# Setting Up a Virtual Machine using MS VPC



## iMav (Jan 25, 2008)

As always nothing good to do so thought of looking around whats new from Microsoft for a normal PC user like me and I remembered I had downloaded MS Virtual PC but never actually tired it as my old horse cannot handle a virtual environment efficiently but what the hell if it can run Vista it bloody hell can run a virtual machine. I know there are a lot of other options available for creating a virtual machine but why look else where when Microsoft provides something as powerful.

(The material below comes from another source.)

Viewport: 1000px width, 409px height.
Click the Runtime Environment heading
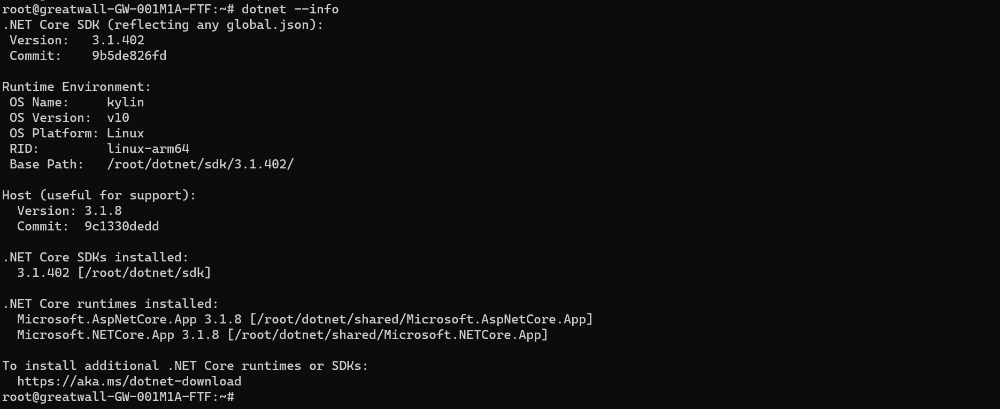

*img134.imageshack.us/img134/5134/63246266mp2.jpg
​Note: I have not tried any of the other available options, I used this and I liked this*.*

First we need to download Microsoft Virtual PC (MS VPC). Please *follow this* link to the download page. To use Virtual PC you should make sure that your machine can provide a little more than the minimum requirements of an OS.

Now reading the list you will see Microsoft has listed its Operating Systems, this does not mean that MS VPC does not support Linux Distros, it does and I will give you a tour of MS VPC by loading Ubuntu 6.06 (I could not find my Windows 98 bootable, so had to turn to the next least resource hungry OS with me) 
Lets begin with what are the benefits of using a virtual environment:
 Saves the hassle of setting up a dual boot
 The ability to use 2 desktop environments at the same time
 Allows you to see how the other OS behaves and works
 Install any number of OSs
 Makes you look cool
So, now lets begin with what MS VPC has to offer: 
Once you have installed it, the first time you run it you are welcomed by a Setup Wizard. The wizard is very simple and you just need to read and choose the option you need and your ready. Let's run through the setup wizard.

*Screen 1: Welcome*

blah blah ... just hit Next blindy here

*Screen 2: Type of Setup*

Here we have 3 options:
 A New VM
 A New VM with all default settings - pretty cool i think no need for 1 to go through a wizard
 Add an existing VMC (Will talk about this towards the end)
We will choose the first option as we dont like default settings and theres no fun in computing unless you choose options yourself.

*Screen 3: Choose the OS*

OK, let the fun begin ... This is the screen where you choose which OS would you like to install; the drop-down shows all Microsoft OSs and the default (minimum) hardwre requirements for the corresponding OS on the right. As we are going to run Linux we will choose Other. Also, dont worry about the default hardware selection, this wizard will allow you to change that in the coming steps.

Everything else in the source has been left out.